AIM OF THE TASK -> Quote exactly the lines from the one with "Instruction: Click the" to the end of the data, both included; omit the pictures.

DATA SECTION ->

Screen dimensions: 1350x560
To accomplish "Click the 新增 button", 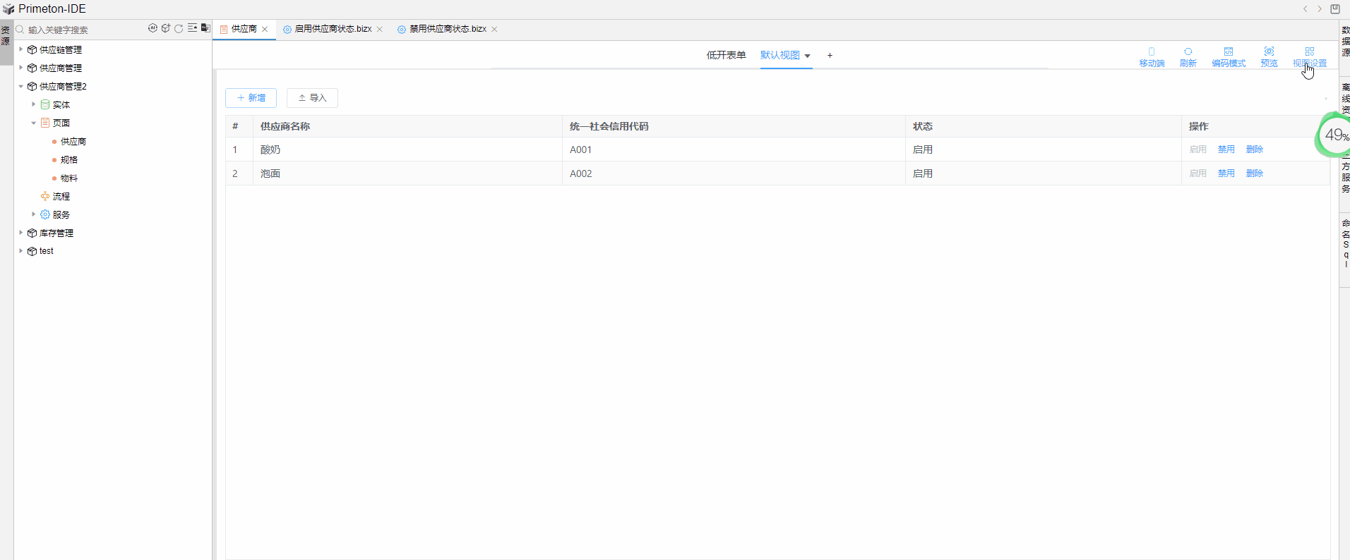I will 251,98.
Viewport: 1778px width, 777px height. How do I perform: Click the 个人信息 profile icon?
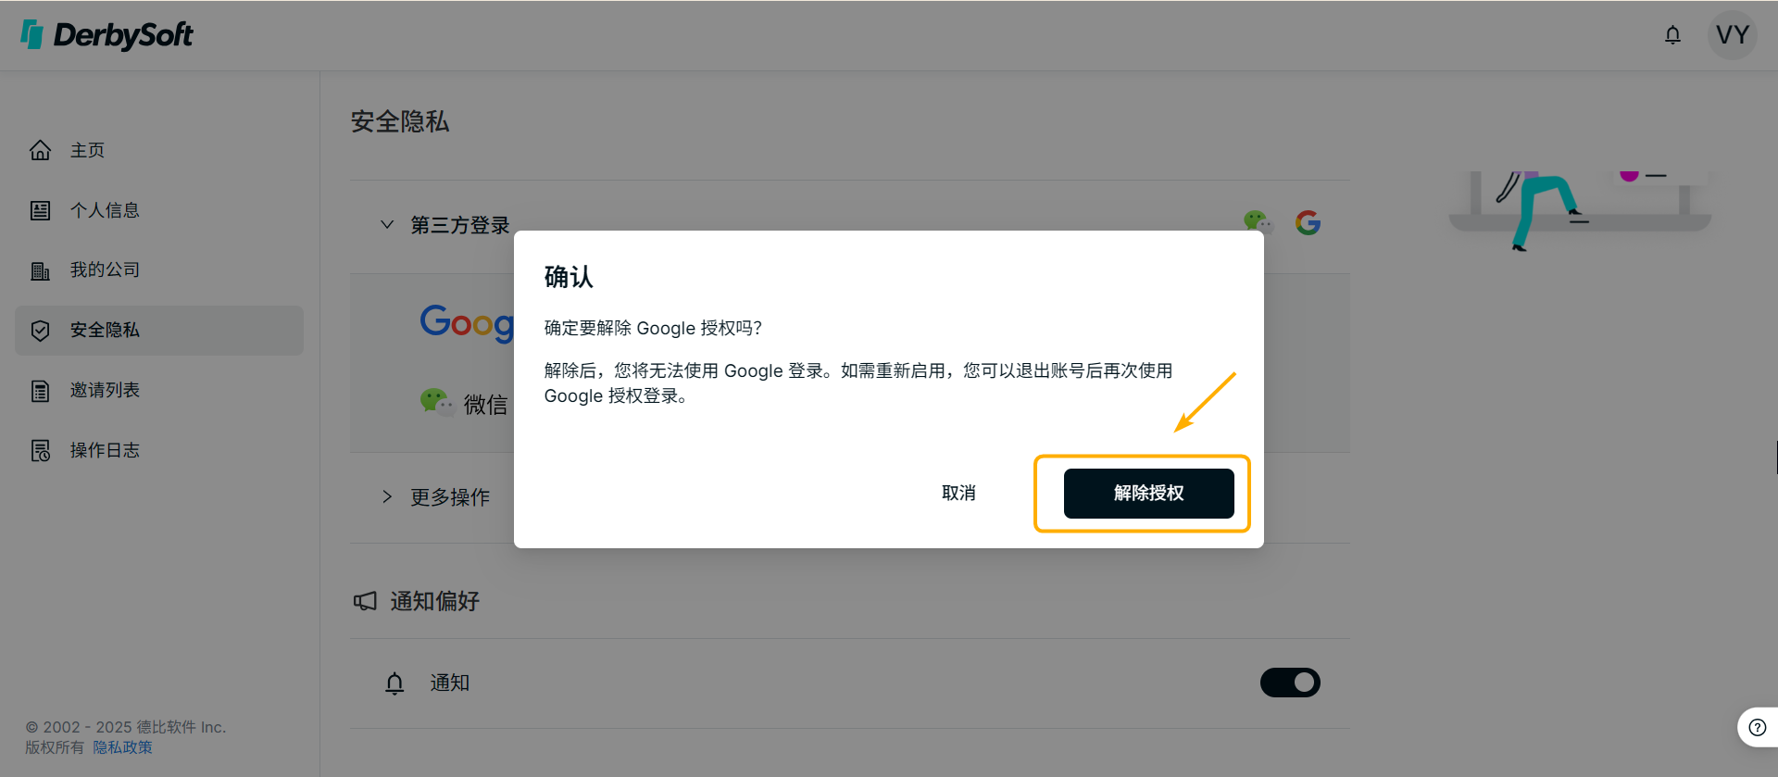point(40,210)
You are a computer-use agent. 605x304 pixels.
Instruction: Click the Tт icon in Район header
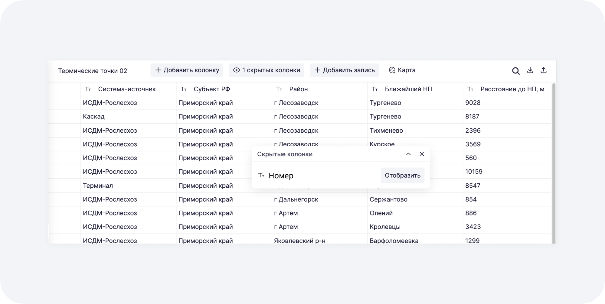(x=280, y=89)
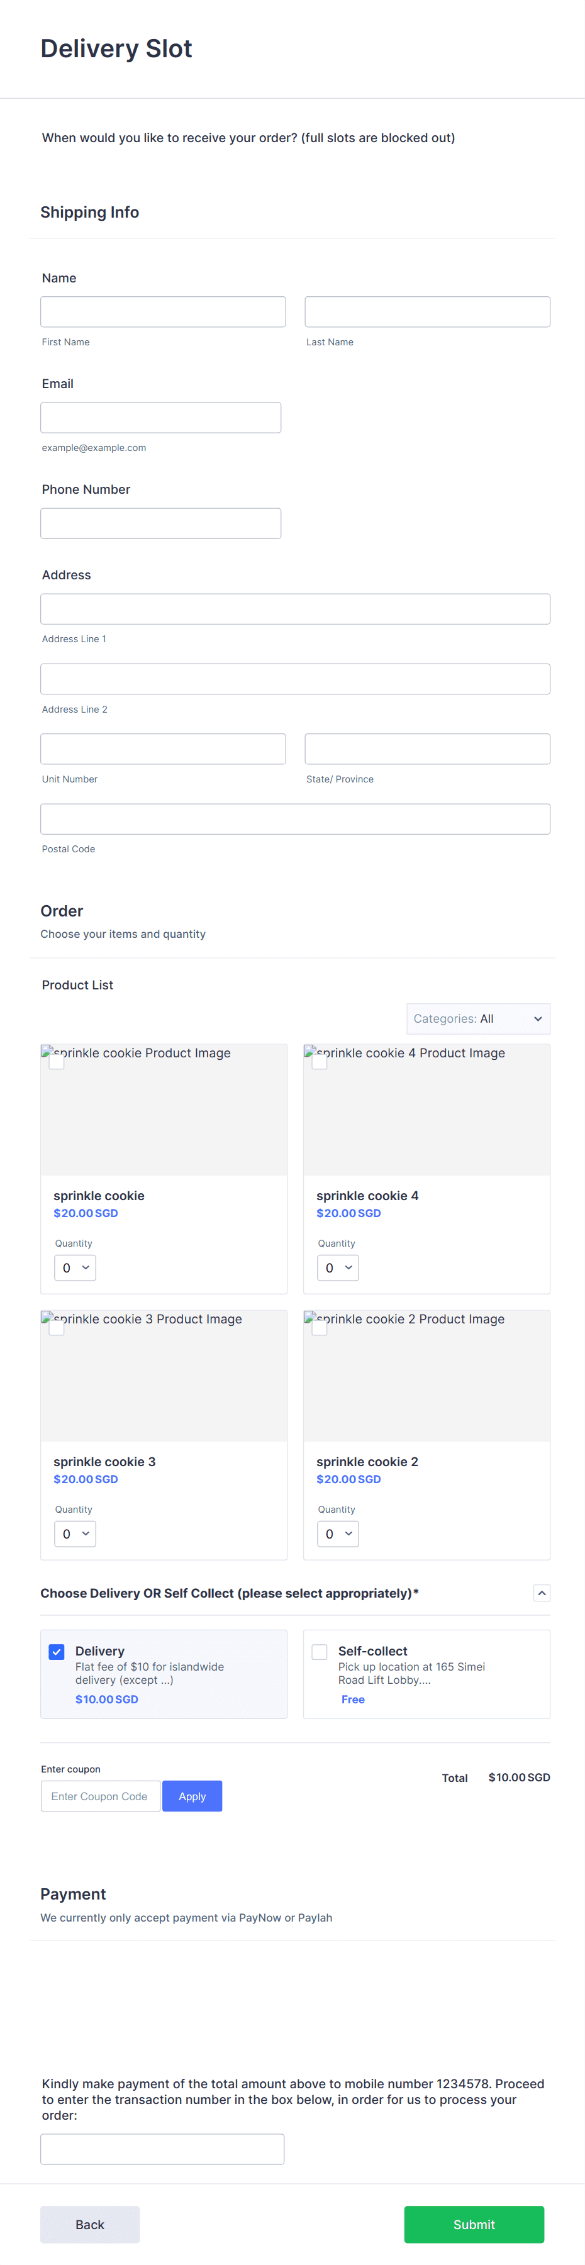
Task: Click the Phone Number input field
Action: pyautogui.click(x=160, y=522)
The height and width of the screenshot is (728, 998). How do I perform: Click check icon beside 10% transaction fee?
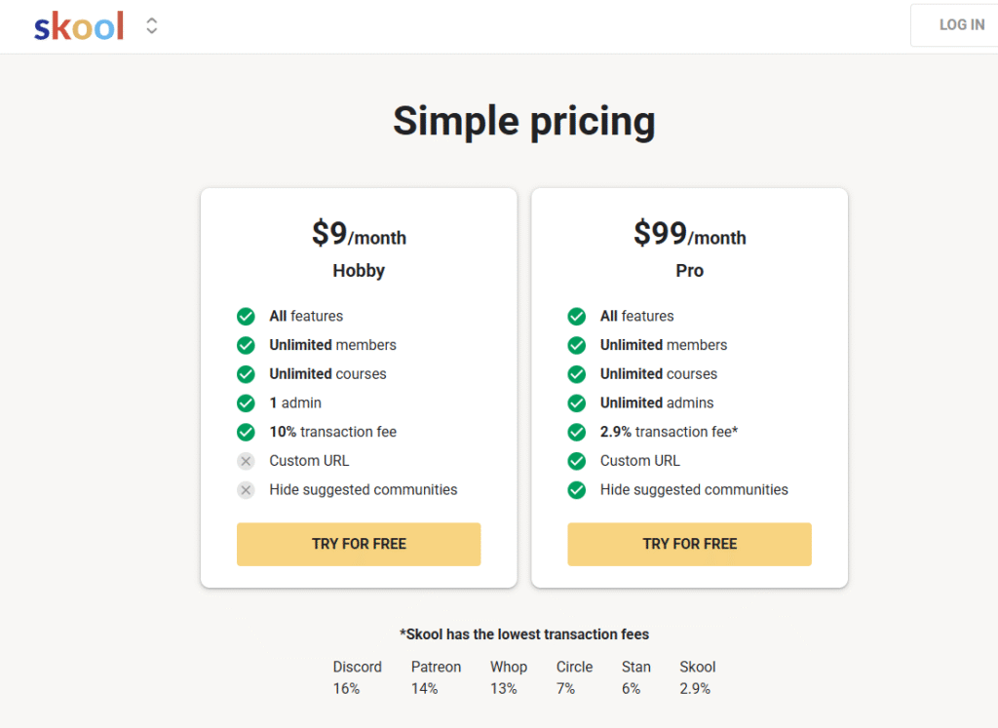[x=246, y=432]

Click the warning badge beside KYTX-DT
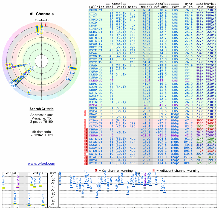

RESULT OF THE TASK ->
Instruction: Click the Tт icon in Район header
(x=280, y=89)
Task: Click the Phone Number input field
Action: pyautogui.click(x=160, y=522)
The height and width of the screenshot is (728, 998). How do I perform: Click check icon beside 10% transaction fee?
[x=246, y=432]

Click the warning badge beside KYTX-DT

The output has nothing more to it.